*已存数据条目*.
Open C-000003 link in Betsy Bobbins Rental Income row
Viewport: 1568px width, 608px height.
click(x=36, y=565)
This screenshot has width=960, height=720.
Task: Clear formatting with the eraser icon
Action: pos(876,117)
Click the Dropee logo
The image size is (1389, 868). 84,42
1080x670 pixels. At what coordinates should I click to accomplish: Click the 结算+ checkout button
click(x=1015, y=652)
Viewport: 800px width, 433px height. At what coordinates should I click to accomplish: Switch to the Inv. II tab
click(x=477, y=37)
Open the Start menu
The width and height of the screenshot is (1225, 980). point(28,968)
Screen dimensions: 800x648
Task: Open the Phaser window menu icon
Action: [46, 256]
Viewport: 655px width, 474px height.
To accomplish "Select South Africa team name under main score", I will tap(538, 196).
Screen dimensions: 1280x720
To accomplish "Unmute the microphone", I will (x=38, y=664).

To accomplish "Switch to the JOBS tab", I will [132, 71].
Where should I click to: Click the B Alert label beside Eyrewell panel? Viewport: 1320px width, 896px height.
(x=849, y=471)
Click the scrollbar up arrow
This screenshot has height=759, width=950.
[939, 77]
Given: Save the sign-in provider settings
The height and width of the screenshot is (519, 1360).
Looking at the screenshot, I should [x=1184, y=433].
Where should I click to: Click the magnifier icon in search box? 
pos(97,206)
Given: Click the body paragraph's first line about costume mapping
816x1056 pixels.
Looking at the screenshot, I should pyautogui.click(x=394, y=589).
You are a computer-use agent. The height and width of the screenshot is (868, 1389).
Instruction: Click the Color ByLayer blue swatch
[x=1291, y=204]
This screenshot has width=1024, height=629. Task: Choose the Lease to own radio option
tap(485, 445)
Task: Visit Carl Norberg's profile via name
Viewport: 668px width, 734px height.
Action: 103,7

*练习说明*.
将材料中从含有“Task: Visit Carl Norberg's profile via name”的那一行起直至材料末尾的各行（首尾两行均包括在内）重新写出，只写这些行，其中文字全部保留。答案部分的坐标数值按 2.15 倍缩放，并四舍五入取整（恰为 0.5 时进位）。

*本题答案*.
Task: Visit Carl Norberg's profile via name
Viewport: 668px width, 734px height.
Action: 221,15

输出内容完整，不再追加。